Speech recognition involves converting spoken language into text, and decoding is a critical step where the system determines the most likely sequence of words given the audio input. The decoding process relies on algorithms that balance acoustic models, language models, and pronunciation dictionaries to find the optimal output. Here are the main decoding algorithms used in speech recognition:

  1. Viterbi Algorithm
    The Viterbi algorithm is a dynamic programming approach that finds the most probable sequence of hidden states (e.g., phonemes or words) in a Hidden Markov Model (HMM). It efficiently computes the path with the highest likelihood by pruning less probable paths.
    Example: In a simple HMM-based speech recognizer, the Viterbi algorithm traces the most likely sequence of phonemes for an utterance, then maps them to words using a pronunciation dictionary.

  2. Beam Search
    Beam search is a heuristic search algorithm that explores the most promising candidates (partial hypotheses) at each step, discarding less likely ones based on a threshold (beam width). It balances computational efficiency and accuracy by keeping a limited set of high-probability paths.
    Example: In a neural network-based recognizer, beam search expands the most likely word sequences during decoding, pruning low-probability branches to reduce computation.

  3. Weighted Finite-State Transducers (WFST)
    WFST-based decoding combines acoustic models, pronunciation dictionaries, and language models into a single compact model. The decoder traverses the WFST to find the optimal path, leveraging its mathematical properties for efficiency.
    Example: Many modern systems use WFST to integrate a pronunciation dictionary (lexicon), language model (n-gram or neural), and acoustic model into a unified decoding graph.

  4. Connectionist Temporal Classification (CTC) Decoding
    CTC is used in end-to-end speech recognition models. The decoding process often involves a simple greedy search or beam search to convert the output probabilities (e.g., characters or subwords) into text, accounting for blank symbols and repetitions.
    Example: A CTC-based model outputs probabilities for each time step, and the decoder uses beam search to merge repeated characters and remove blanks, producing the final text.
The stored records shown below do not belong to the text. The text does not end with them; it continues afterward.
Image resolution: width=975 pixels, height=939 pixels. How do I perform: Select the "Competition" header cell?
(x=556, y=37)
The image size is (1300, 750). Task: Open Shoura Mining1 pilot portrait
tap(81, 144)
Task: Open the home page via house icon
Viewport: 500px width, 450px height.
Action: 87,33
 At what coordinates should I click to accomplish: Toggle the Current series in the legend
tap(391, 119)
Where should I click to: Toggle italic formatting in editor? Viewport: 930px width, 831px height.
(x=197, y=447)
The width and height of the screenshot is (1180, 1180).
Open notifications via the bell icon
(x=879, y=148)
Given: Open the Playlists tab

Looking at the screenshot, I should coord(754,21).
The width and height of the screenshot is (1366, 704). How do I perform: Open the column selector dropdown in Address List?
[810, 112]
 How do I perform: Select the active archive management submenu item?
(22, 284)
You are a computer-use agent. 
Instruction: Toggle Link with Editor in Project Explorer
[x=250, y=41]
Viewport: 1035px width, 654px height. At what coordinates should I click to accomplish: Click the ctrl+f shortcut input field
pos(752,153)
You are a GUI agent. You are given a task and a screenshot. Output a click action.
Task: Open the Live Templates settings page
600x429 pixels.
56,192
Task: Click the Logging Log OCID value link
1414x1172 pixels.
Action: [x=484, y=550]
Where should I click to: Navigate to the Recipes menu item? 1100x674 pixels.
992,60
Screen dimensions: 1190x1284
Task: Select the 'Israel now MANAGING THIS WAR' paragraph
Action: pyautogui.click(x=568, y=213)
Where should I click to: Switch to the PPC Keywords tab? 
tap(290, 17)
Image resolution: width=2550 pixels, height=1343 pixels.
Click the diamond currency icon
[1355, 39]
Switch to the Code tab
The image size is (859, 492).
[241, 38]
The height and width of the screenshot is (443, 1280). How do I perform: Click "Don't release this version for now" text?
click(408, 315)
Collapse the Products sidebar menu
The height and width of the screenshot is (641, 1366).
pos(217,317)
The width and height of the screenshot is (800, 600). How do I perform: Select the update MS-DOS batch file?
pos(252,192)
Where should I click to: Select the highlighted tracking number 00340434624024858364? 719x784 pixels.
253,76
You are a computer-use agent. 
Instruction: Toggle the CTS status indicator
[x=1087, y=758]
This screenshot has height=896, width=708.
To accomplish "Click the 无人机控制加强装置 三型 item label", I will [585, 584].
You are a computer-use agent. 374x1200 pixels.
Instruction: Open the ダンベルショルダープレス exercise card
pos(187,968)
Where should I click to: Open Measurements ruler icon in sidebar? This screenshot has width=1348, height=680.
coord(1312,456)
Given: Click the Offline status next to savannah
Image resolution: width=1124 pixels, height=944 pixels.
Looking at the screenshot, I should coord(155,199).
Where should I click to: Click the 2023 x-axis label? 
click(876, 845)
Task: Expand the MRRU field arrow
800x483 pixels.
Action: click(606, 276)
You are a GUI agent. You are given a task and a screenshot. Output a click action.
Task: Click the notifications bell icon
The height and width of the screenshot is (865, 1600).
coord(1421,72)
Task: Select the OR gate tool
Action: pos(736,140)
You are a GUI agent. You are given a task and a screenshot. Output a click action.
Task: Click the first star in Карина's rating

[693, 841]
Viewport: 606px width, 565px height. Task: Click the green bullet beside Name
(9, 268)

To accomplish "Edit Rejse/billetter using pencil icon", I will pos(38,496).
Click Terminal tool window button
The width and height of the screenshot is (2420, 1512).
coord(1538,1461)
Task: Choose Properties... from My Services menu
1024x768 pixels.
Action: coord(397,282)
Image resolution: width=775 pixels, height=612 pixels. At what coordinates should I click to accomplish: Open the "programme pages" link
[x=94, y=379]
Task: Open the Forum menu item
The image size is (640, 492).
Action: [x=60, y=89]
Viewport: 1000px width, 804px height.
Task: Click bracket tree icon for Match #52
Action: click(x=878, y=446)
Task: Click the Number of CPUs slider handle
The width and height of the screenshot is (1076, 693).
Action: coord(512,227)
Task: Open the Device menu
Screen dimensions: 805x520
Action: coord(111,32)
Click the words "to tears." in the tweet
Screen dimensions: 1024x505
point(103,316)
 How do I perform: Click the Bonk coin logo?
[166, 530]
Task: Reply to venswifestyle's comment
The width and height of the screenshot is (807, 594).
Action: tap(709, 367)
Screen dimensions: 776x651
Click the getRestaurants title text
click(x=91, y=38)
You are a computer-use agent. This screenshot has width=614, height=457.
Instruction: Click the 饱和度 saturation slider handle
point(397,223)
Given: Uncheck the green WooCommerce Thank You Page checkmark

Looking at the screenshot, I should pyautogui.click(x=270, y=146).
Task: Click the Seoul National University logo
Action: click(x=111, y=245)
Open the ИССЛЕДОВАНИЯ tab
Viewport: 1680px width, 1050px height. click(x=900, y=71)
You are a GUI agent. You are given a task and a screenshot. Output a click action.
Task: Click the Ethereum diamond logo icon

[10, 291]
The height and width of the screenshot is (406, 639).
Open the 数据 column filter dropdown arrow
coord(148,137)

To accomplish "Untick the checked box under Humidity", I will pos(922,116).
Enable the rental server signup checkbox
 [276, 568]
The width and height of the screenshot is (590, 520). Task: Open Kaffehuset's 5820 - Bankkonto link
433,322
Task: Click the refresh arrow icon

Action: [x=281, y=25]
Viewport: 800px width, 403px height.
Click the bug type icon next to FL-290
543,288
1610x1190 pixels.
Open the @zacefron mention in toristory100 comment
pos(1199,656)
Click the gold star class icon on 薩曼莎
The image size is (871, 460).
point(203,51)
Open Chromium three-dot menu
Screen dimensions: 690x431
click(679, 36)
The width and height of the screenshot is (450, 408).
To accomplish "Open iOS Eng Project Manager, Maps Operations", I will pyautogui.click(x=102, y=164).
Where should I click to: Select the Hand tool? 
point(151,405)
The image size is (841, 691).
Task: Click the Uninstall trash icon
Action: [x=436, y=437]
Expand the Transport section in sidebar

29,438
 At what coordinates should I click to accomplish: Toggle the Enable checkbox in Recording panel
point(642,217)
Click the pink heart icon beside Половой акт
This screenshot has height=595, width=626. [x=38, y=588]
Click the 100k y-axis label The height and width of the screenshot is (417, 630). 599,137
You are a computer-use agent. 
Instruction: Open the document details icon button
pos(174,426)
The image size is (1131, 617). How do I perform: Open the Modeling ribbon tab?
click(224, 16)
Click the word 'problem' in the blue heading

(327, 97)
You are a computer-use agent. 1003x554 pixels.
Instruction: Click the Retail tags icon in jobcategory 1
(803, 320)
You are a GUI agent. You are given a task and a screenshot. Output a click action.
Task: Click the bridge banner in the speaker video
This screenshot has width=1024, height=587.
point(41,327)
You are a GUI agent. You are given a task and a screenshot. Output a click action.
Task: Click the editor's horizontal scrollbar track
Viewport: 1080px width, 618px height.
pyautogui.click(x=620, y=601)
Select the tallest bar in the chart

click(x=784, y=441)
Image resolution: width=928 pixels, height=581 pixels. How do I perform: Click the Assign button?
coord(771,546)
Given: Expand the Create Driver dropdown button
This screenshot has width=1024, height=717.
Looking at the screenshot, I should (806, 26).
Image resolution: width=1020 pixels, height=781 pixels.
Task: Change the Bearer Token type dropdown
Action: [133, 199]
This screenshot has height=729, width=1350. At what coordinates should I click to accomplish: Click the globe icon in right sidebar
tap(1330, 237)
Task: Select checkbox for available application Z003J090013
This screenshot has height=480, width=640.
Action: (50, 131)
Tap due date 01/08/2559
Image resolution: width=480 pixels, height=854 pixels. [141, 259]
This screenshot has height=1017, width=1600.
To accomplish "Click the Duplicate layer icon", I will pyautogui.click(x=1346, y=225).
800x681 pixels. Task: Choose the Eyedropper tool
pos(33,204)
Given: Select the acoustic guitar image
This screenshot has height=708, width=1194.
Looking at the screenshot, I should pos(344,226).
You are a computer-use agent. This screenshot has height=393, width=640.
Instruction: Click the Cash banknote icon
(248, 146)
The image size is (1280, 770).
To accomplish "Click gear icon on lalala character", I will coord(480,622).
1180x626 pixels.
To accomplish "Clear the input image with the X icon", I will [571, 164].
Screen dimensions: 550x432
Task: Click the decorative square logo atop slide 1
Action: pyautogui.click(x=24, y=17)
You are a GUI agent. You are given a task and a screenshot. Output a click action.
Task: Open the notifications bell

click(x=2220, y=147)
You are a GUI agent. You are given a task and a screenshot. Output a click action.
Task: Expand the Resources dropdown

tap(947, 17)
  5. Attention-Based Decoding (e.g., in Sequence-to-Sequence Models)
    In models like Listen, Attend, and Spell (LAS) or Transformer-based architectures, decoding relies on attention mechanisms to align audio features with text. The decoder generates text autoregressively, using attention to focus on relevant parts of the input.
    Example: A Transformer-based recognizer uses self-attention and cross-attention to generate text word-by-word, with the decoder attending to encoded audio features.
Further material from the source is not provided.